Une rhétorique à laquelle le ministre de l’Intérieur devra répondre. « [Bruno] Retailleau nous fait croire qu’il peut régler les problèmes d’immigration en travaillant avec les macronistes et les socialistes et en refusant de travailler avec les patriotes. C’est un Sarkozy bis, il parle comme nous, mais n’agit pas », s’est d’ailleurs moqué le député RN de Moselle Laurent Jacobelli à l’antenne de BFMTV dimanche après l’annonce de la victoire de l’ancien président du groupe LR au Sénat.

La concurrence de Philippe et Attal

Le nouveau président de LR devra aussi composer au sein même du bloc central avec des concurrents de taille, notamment deux anciens Premiers ministres d’Emmanuel Macron : Édouard Philippe et Gabriel Attal.

L’ancien soutien d’Alain Juppé se prépare à l’élection présidentielle depuis plusieurs années et est en meilleure position que l’ex-sénateur LR dans les sondages. Même si dans le camp Horizons, on observe avec attention la trajectoire de Bruno Retailleau, il semble, pour l’heure, improbable qu’Édouard Philippe renonce à ses ambitions pour se ranger derrière le nouveau leader de la droite.

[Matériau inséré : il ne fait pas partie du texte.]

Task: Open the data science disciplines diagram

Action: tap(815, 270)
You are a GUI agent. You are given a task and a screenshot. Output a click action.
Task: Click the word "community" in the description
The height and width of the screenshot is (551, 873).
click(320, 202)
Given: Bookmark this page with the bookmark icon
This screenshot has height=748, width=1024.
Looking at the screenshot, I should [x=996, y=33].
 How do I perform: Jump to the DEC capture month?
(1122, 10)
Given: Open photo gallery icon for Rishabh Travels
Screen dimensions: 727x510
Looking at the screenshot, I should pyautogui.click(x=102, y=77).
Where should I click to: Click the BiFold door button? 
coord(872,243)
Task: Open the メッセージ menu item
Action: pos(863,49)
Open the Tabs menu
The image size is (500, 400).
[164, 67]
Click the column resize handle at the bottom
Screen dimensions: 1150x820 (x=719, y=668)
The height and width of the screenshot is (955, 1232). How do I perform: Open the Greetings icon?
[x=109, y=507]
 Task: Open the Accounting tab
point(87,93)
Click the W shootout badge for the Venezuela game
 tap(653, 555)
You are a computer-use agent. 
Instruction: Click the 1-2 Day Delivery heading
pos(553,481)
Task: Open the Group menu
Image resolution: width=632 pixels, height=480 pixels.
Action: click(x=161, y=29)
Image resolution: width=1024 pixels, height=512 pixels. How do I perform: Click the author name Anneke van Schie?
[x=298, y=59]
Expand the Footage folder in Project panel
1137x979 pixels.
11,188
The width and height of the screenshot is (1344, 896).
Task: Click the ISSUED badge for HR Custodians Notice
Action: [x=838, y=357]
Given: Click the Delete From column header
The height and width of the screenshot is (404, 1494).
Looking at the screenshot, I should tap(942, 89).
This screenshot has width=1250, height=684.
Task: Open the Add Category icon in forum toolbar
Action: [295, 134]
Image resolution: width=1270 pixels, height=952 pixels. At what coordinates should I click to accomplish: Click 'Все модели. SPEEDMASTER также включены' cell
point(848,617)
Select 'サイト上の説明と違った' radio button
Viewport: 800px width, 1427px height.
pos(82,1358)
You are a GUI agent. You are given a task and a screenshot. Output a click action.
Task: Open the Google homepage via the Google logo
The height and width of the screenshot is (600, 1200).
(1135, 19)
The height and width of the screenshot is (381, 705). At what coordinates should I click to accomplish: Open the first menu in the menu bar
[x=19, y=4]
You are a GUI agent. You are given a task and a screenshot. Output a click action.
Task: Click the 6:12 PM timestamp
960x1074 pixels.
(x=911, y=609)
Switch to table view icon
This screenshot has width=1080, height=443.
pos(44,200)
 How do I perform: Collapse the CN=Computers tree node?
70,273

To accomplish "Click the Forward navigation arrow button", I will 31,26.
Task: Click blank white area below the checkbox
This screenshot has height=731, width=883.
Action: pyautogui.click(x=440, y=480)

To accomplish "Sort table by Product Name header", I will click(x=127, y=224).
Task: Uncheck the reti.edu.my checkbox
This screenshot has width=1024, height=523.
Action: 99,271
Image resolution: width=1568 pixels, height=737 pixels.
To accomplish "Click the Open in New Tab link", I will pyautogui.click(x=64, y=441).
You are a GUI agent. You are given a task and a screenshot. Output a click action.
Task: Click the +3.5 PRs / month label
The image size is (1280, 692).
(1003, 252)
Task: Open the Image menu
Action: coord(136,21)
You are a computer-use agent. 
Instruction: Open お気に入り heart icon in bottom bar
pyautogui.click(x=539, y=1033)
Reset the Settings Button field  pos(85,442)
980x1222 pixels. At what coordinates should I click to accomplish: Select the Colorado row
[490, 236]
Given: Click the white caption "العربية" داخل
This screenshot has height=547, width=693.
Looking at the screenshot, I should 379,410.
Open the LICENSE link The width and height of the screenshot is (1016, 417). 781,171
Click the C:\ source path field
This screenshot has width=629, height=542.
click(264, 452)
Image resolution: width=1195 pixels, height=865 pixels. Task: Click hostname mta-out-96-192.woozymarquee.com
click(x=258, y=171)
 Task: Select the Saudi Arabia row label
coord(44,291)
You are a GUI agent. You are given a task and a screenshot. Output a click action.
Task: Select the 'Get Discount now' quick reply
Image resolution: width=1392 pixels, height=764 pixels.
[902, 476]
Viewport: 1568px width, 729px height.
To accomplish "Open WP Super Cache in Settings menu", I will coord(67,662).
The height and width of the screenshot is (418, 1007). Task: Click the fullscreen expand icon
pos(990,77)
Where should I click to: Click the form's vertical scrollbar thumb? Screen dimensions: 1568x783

De son côté, le prédécesseur de Michel Barnier n’entend pas renoncer non plus à une éventuelle participation à la course pour l’Élysée en 2027. Il n’hésite d’ailleurs pas à empiéter sur les sujets de prédilection de Bruno Retailleau, à l’instar du séparatisme islamiste. Selon des informations du Parisien, l’ex-locataire de Matignon souhaite notamment interdire le voile dans l’espace public pour les mineurs de moins de 15 ans, créer un délit de contrainte au port du voile contre les parents obligeant leurs filles mineures à le porter et a appelé à une nouvelle « loi contre l’entrisme islamiste » dans la continuité de celle adoptée il y a quatre ans sur le séparatisme.

Par ailleurs, même si le Vendéen parvenait à se démarquer de ses rivaux, le soutien du bloc central serait loin d’être acquis. Le conservatisme de Bruno Retailleau sur les sujets de société en refroidit plus d’un au sein de la macronie. L’homme fort de Beauvau s’est, par exemple, déclaré opposé au texte sur la fin de vie actuellement débattu à l’Assemblée et porté par le député MoDem Olivier Falorni. « Ce n’est pas un texte de fraternité, c’est un texte d’abandon », dénonçait-il sur LCI en avril. Le rapporteur du texte avait alors fustigé la « violence » des mots du ministre de l’Intérieur.

Pour poursuivre son ascension, le nouveau président des Républicains devra aussi anticiper un énième obstacle politique : la possible censure du gouvernement Bayrou. La dynamique de Bruno Retailleau se poursuivrait-elle si ce dernier venait à être privé du « tremplin » de la place Beauvau ? Rien n’est moins sûr.